* [Requirement]: Every line from the line containing "Got it (684, 2534)" to the end of the data must appear in the answer exactly as it appears there, and nothing else.

[Collected data entries]
+ + +

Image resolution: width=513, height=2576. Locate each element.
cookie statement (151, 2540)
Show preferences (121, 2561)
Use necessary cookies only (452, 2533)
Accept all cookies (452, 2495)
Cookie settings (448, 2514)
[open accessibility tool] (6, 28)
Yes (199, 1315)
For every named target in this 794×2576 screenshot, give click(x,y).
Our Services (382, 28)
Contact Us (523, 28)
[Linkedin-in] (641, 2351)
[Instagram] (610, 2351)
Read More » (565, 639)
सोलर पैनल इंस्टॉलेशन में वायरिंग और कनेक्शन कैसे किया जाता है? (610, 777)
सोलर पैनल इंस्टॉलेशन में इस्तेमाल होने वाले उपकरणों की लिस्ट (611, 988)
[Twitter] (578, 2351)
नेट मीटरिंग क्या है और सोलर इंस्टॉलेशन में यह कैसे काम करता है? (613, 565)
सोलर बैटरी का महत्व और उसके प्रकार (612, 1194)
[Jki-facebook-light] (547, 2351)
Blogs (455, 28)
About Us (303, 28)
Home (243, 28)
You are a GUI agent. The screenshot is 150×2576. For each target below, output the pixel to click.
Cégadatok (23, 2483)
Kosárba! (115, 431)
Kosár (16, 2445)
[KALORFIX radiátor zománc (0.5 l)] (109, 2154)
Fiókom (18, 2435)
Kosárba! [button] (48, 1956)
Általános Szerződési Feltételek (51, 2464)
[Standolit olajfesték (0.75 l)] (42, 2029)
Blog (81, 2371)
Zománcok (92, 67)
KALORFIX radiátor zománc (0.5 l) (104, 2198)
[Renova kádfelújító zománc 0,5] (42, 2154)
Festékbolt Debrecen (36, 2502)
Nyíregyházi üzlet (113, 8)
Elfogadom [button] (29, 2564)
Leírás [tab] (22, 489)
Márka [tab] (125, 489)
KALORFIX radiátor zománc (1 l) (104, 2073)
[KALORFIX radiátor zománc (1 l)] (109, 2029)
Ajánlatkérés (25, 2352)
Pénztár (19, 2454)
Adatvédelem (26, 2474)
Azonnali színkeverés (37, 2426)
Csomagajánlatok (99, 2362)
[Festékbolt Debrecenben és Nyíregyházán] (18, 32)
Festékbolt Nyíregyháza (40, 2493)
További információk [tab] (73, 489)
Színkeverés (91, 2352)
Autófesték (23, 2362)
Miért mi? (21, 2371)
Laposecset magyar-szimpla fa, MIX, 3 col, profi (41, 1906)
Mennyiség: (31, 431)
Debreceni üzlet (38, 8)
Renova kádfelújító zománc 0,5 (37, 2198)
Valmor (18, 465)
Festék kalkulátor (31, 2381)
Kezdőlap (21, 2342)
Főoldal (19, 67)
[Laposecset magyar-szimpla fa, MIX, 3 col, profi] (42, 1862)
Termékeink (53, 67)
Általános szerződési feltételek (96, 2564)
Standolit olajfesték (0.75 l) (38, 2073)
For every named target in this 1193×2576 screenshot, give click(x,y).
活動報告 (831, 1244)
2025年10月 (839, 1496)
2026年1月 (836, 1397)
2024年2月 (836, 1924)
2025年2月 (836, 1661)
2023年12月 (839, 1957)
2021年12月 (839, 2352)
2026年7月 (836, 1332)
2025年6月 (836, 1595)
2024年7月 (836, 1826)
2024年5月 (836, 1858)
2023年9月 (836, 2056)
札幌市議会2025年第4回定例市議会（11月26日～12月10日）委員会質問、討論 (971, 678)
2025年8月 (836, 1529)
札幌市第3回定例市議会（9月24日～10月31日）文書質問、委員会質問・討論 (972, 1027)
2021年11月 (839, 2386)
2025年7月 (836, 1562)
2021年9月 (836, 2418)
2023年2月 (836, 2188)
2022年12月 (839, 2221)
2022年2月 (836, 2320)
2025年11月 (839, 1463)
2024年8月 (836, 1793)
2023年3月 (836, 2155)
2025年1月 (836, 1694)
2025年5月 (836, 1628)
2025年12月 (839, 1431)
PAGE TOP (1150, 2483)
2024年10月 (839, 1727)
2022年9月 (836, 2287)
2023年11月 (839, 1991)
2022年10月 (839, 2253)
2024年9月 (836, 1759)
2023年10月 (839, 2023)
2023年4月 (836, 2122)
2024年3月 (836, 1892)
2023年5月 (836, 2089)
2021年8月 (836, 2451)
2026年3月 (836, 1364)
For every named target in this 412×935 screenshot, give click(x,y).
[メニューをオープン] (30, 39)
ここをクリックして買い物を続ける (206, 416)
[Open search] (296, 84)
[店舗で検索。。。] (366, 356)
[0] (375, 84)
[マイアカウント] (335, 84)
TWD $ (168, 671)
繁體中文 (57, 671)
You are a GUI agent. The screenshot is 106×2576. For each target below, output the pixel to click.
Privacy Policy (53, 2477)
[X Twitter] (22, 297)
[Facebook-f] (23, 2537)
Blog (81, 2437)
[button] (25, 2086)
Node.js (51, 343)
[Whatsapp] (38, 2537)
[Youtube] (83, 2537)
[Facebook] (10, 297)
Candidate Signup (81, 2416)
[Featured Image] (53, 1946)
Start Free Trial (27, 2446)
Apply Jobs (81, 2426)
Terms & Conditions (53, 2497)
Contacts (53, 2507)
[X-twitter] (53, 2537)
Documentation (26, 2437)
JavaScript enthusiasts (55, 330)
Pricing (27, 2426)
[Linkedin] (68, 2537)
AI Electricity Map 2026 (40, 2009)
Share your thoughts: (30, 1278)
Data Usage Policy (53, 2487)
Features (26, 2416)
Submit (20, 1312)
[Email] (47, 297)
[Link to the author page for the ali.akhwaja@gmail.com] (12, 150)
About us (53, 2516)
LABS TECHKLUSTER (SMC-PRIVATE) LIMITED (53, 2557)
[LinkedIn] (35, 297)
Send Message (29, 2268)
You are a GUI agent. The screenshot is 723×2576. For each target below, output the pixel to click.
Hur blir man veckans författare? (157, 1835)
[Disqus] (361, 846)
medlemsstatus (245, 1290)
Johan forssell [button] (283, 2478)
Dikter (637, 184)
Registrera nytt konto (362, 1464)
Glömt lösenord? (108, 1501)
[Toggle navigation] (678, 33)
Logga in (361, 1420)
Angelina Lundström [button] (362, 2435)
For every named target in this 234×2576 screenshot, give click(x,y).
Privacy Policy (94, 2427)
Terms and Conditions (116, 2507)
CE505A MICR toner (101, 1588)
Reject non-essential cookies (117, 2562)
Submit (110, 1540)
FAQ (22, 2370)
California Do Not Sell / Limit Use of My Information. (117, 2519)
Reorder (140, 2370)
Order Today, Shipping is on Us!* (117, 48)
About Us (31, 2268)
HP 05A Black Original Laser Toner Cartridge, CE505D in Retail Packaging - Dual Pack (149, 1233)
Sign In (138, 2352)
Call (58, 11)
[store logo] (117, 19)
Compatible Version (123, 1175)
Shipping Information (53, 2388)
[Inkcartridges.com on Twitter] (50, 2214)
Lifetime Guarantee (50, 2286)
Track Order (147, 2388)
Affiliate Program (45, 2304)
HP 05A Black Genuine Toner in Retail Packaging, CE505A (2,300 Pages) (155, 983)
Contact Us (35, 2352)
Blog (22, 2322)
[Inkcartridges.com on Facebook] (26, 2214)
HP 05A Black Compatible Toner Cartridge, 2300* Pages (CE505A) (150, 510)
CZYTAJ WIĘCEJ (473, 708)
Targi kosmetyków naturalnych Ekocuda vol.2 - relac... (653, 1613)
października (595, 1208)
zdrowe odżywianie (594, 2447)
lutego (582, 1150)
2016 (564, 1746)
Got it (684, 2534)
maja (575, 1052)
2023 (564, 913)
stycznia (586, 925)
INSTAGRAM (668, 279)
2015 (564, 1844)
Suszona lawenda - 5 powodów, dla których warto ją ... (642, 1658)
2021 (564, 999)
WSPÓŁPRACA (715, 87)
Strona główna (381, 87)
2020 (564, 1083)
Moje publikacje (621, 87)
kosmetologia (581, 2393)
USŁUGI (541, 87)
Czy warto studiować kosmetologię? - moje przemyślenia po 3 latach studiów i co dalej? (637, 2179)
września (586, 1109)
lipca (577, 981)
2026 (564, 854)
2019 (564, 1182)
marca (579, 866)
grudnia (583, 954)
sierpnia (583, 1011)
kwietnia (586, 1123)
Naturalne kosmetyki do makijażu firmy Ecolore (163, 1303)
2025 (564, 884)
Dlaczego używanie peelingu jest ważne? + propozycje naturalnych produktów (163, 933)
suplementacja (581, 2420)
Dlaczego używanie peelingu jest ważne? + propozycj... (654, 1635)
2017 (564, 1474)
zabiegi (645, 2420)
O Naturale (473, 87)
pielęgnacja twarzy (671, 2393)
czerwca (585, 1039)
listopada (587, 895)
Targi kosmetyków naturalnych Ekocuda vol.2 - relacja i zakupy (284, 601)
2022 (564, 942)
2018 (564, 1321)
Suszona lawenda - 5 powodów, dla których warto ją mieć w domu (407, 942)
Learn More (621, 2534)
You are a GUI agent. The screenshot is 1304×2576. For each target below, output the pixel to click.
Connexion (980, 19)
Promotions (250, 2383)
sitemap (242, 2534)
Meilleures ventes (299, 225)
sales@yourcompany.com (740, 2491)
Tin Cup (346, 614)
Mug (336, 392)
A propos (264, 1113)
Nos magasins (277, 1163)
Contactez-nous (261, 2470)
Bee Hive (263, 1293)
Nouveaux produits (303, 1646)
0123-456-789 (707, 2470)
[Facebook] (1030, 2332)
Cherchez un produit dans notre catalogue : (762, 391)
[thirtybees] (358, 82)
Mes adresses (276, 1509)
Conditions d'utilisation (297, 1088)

+ + +

* [Answer box]:
Got it (684, 2534)
maja (575, 1052)
2023 (564, 913)
stycznia (586, 925)
INSTAGRAM (668, 279)
2015 (564, 1844)
Suszona lawenda - 5 powodów, dla których warto ją ... (642, 1658)
2021 (564, 999)
WSPÓŁPRACA (715, 87)
Strona główna (381, 87)
2020 (564, 1083)
Moje publikacje (621, 87)
kosmetologia (581, 2393)
USŁUGI (541, 87)
Czy warto studiować kosmetologię? - moje przemyślenia po 3 latach studiów i co dalej? (637, 2179)
września (586, 1109)
lipca (577, 981)
2026 (564, 854)
2019 (564, 1182)
marca (579, 866)
grudnia (583, 954)
sierpnia (583, 1011)
kwietnia (586, 1123)
Naturalne kosmetyki do makijażu firmy Ecolore (163, 1303)
2025 (564, 884)
Dlaczego używanie peelingu jest ważne? + propozycje naturalnych produktów (163, 933)
suplementacja (581, 2420)
Dlaczego używanie peelingu jest ważne? + propozycj... (654, 1635)
2017 (564, 1474)
zabiegi (645, 2420)
O Naturale (473, 87)
pielęgnacja twarzy (671, 2393)
czerwca (585, 1039)
listopada (587, 895)
Targi kosmetyków naturalnych Ekocuda vol.2 - relacja i zakupy (284, 601)
2022 (564, 942)
2018 (564, 1321)
Suszona lawenda - 5 powodów, dla których warto ją mieć w domu (407, 942)
Learn More (621, 2534)
You are a GUI agent. The screenshot is 1304×2576. For each target below, output the pixel to click.
Connexion (980, 19)
Promotions (250, 2383)
sitemap (242, 2534)
Meilleures ventes (299, 225)
sales@yourcompany.com (740, 2491)
Tin Cup (346, 614)
Mug (336, 392)
A propos (264, 1113)
Nos magasins (277, 1163)
Contactez-nous (261, 2470)
Bee Hive (263, 1293)
Nouveaux produits (303, 1646)
0123-456-789 (707, 2470)
[Facebook] (1030, 2332)
Cherchez un produit dans notre catalogue : (762, 391)
[thirtybees] (358, 82)
Mes adresses (276, 1509)
Conditions d'utilisation (297, 1088)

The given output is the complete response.